BEGIN Record excerpts

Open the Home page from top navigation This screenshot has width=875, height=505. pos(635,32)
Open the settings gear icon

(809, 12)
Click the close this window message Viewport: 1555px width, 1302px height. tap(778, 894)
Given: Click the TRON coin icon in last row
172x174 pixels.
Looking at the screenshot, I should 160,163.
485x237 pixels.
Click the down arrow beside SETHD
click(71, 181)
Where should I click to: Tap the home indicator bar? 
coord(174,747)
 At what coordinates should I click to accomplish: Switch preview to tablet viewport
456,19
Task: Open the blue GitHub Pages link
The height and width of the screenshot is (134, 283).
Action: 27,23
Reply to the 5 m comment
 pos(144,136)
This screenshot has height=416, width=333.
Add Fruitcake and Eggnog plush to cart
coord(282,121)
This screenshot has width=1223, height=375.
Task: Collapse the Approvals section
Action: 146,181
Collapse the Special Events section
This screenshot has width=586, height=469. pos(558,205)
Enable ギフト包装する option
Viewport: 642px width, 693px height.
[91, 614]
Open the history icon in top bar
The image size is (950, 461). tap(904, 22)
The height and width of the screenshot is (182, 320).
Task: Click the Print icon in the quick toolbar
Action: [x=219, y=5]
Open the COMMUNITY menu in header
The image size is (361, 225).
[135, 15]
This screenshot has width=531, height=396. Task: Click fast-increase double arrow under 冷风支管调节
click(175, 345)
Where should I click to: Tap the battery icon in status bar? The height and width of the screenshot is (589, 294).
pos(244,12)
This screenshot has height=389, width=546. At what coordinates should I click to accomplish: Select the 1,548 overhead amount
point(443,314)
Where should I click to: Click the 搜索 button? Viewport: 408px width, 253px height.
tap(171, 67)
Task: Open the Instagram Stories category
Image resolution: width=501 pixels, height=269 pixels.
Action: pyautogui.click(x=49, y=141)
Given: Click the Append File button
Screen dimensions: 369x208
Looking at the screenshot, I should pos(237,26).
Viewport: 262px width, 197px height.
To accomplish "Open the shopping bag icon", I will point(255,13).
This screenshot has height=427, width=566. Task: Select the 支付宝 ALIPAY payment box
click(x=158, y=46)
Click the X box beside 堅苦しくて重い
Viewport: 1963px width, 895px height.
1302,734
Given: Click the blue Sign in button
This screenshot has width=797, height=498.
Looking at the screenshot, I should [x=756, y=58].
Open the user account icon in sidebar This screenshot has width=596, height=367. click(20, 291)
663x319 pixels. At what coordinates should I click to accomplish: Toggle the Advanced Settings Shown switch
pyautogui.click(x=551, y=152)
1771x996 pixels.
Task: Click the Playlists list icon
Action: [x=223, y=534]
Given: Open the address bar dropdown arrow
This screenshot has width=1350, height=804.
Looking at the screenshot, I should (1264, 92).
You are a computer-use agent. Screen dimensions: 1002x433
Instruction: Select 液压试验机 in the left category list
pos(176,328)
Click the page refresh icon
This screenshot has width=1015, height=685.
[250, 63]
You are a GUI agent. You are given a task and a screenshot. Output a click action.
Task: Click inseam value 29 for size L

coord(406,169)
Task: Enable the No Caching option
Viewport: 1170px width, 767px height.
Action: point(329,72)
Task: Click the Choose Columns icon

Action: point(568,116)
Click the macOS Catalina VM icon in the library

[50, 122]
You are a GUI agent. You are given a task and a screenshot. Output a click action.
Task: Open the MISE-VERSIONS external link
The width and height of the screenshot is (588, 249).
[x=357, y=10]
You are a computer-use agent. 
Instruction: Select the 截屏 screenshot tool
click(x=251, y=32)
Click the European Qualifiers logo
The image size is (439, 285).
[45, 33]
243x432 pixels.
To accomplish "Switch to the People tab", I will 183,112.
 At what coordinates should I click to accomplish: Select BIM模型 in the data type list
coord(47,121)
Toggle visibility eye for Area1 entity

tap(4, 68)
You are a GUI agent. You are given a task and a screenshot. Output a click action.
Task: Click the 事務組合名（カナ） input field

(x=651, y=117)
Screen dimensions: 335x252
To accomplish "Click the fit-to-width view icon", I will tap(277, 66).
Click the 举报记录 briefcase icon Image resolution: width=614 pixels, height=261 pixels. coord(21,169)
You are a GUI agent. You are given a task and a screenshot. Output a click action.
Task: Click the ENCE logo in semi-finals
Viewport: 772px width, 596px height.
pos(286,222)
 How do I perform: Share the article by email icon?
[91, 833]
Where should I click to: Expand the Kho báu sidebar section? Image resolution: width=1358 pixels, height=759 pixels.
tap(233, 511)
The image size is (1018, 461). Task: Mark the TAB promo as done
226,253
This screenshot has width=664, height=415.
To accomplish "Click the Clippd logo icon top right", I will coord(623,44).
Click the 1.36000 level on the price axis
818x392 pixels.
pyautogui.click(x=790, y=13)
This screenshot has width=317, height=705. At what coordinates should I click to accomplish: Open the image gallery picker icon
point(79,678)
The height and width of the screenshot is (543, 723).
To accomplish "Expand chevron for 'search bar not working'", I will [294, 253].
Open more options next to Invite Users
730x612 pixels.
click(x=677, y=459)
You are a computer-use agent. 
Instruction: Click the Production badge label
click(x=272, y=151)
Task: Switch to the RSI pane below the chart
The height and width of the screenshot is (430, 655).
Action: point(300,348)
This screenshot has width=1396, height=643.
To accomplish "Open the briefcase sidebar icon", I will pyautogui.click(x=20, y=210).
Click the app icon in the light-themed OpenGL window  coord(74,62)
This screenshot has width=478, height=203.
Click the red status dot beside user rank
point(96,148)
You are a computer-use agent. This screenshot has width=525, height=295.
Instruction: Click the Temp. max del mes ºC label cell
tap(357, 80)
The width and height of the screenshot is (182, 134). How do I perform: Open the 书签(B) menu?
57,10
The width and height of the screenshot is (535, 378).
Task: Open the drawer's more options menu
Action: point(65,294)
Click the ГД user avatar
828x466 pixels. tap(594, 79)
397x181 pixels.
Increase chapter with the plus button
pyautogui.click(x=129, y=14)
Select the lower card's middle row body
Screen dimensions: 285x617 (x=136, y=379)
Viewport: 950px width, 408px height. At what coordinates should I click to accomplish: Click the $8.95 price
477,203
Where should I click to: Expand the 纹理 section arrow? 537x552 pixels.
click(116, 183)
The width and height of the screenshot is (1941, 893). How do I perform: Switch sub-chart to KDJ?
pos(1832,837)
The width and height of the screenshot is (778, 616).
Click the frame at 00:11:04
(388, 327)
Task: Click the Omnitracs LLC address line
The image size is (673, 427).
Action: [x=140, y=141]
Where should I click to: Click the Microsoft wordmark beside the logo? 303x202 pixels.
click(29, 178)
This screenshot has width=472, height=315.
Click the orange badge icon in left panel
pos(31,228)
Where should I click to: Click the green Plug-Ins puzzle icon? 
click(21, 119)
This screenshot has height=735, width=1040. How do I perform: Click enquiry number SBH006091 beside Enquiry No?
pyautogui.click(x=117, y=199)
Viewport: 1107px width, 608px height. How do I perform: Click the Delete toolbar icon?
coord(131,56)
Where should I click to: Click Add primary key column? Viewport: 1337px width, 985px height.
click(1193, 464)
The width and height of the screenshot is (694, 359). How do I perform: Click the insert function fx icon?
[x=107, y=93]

END Record excerpts

Description of the task: Give the whole listing again, character for character.

Response area:
Open the Home page from top navigation This screenshot has width=875, height=505. pos(635,32)
Open the settings gear icon

(809, 12)
Click the close this window message Viewport: 1555px width, 1302px height. tap(778, 894)
Given: Click the TRON coin icon in last row
172x174 pixels.
Looking at the screenshot, I should 160,163.
485x237 pixels.
Click the down arrow beside SETHD
click(71, 181)
Where should I click to: Tap the home indicator bar? 
coord(174,747)
 At what coordinates should I click to accomplish: Switch preview to tablet viewport
456,19
Task: Open the blue GitHub Pages link
The height and width of the screenshot is (134, 283).
Action: 27,23
Reply to the 5 m comment
 pos(144,136)
This screenshot has height=416, width=333.
Add Fruitcake and Eggnog plush to cart
coord(282,121)
This screenshot has width=1223, height=375.
Task: Collapse the Approvals section
Action: 146,181
Collapse the Special Events section
This screenshot has width=586, height=469. pos(558,205)
Enable ギフト包装する option
Viewport: 642px width, 693px height.
[91, 614]
Open the history icon in top bar
The image size is (950, 461). tap(904, 22)
The height and width of the screenshot is (182, 320).
Task: Click the Print icon in the quick toolbar
Action: [x=219, y=5]
Open the COMMUNITY menu in header
The image size is (361, 225).
[135, 15]
This screenshot has width=531, height=396. Task: Click fast-increase double arrow under 冷风支管调节
click(175, 345)
Where should I click to: Tap the battery icon in status bar? The height and width of the screenshot is (589, 294).
pos(244,12)
This screenshot has height=389, width=546. At what coordinates should I click to accomplish: Select the 1,548 overhead amount
point(443,314)
Where should I click to: Click the 搜索 button? Viewport: 408px width, 253px height.
tap(171, 67)
Task: Open the Instagram Stories category
Image resolution: width=501 pixels, height=269 pixels.
Action: pyautogui.click(x=49, y=141)
Given: Click the Append File button
Screen dimensions: 369x208
Looking at the screenshot, I should pos(237,26).
Viewport: 262px width, 197px height.
To accomplish "Open the shopping bag icon", I will point(255,13).
This screenshot has height=427, width=566. Task: Select the 支付宝 ALIPAY payment box
click(x=158, y=46)
Click the X box beside 堅苦しくて重い
Viewport: 1963px width, 895px height.
1302,734
Given: Click the blue Sign in button
This screenshot has width=797, height=498.
Looking at the screenshot, I should [x=756, y=58].
Open the user account icon in sidebar This screenshot has width=596, height=367. click(20, 291)
663x319 pixels. At what coordinates should I click to accomplish: Toggle the Advanced Settings Shown switch
pyautogui.click(x=551, y=152)
1771x996 pixels.
Task: Click the Playlists list icon
Action: [x=223, y=534]
Given: Open the address bar dropdown arrow
This screenshot has width=1350, height=804.
Looking at the screenshot, I should (1264, 92).
You are a computer-use agent. Screen dimensions: 1002x433
Instruction: Select 液压试验机 in the left category list
pos(176,328)
Click the page refresh icon
This screenshot has width=1015, height=685.
[250, 63]
You are a GUI agent. You are given a task and a screenshot. Output a click action.
Task: Click inseam value 29 for size L

coord(406,169)
Task: Enable the No Caching option
Viewport: 1170px width, 767px height.
Action: point(329,72)
Task: Click the Choose Columns icon

Action: point(568,116)
Click the macOS Catalina VM icon in the library

[50, 122]
You are a GUI agent. You are given a task and a screenshot. Output a click action.
Task: Open the MISE-VERSIONS external link
The width and height of the screenshot is (588, 249).
[x=357, y=10]
You are a computer-use agent. 
Instruction: Select the 截屏 screenshot tool
click(x=251, y=32)
Click the European Qualifiers logo
The image size is (439, 285).
[45, 33]
243x432 pixels.
To accomplish "Switch to the People tab", I will 183,112.
 At what coordinates should I click to accomplish: Select BIM模型 in the data type list
coord(47,121)
Toggle visibility eye for Area1 entity

tap(4, 68)
You are a GUI agent. You are given a task and a screenshot. Output a click action.
Task: Click the 事務組合名（カナ） input field

(x=651, y=117)
Screen dimensions: 335x252
To accomplish "Click the fit-to-width view icon", I will tap(277, 66).
Click the 举报记录 briefcase icon Image resolution: width=614 pixels, height=261 pixels. coord(21,169)
You are a GUI agent. You are given a task and a screenshot. Output a click action.
Task: Click the ENCE logo in semi-finals
Viewport: 772px width, 596px height.
pos(286,222)
 How do I perform: Share the article by email icon?
[91, 833]
Where should I click to: Expand the Kho báu sidebar section? Image resolution: width=1358 pixels, height=759 pixels.
tap(233, 511)
The image size is (1018, 461). Task: Mark the TAB promo as done
226,253
This screenshot has width=664, height=415.
To accomplish "Click the Clippd logo icon top right", I will coord(623,44).
Click the 1.36000 level on the price axis
818x392 pixels.
pyautogui.click(x=790, y=13)
This screenshot has width=317, height=705. At what coordinates should I click to accomplish: Open the image gallery picker icon
point(79,678)
The height and width of the screenshot is (543, 723).
To accomplish "Expand chevron for 'search bar not working'", I will [294, 253].
Open more options next to Invite Users
730x612 pixels.
click(x=677, y=459)
You are a computer-use agent. 
Instruction: Click the Production badge label
click(x=272, y=151)
Task: Switch to the RSI pane below the chart
The height and width of the screenshot is (430, 655).
Action: point(300,348)
This screenshot has width=1396, height=643.
To accomplish "Open the briefcase sidebar icon", I will pyautogui.click(x=20, y=210).
Click the app icon in the light-themed OpenGL window  coord(74,62)
This screenshot has width=478, height=203.
Click the red status dot beside user rank
point(96,148)
You are a computer-use agent. This screenshot has width=525, height=295.
Instruction: Click the Temp. max del mes ºC label cell
tap(357, 80)
The width and height of the screenshot is (182, 134). How do I perform: Open the 书签(B) menu?
57,10
The width and height of the screenshot is (535, 378).
Task: Open the drawer's more options menu
Action: point(65,294)
Click the ГД user avatar
828x466 pixels. tap(594, 79)
397x181 pixels.
Increase chapter with the plus button
pyautogui.click(x=129, y=14)
Select the lower card's middle row body
Screen dimensions: 285x617 (x=136, y=379)
Viewport: 950px width, 408px height. At what coordinates should I click to accomplish: Click the $8.95 price
477,203
Where should I click to: Expand the 纹理 section arrow? 537x552 pixels.
click(116, 183)
The width and height of the screenshot is (1941, 893). How do I perform: Switch sub-chart to KDJ?
pos(1832,837)
The width and height of the screenshot is (778, 616).
Click the frame at 00:11:04
(388, 327)
Task: Click the Omnitracs LLC address line
The image size is (673, 427).
Action: [x=140, y=141]
Where should I click to: Click the Microsoft wordmark beside the logo? 303x202 pixels.
click(29, 178)
This screenshot has width=472, height=315.
Click the orange badge icon in left panel
pos(31,228)
Where should I click to: Click the green Plug-Ins puzzle icon? 
click(21, 119)
This screenshot has height=735, width=1040. How do I perform: Click enquiry number SBH006091 beside Enquiry No?
pyautogui.click(x=117, y=199)
Viewport: 1107px width, 608px height. How do I perform: Click the Delete toolbar icon?
coord(131,56)
Where should I click to: Click Add primary key column? Viewport: 1337px width, 985px height.
click(1193, 464)
The width and height of the screenshot is (694, 359). How do I perform: Click the insert function fx icon?
[x=107, y=93]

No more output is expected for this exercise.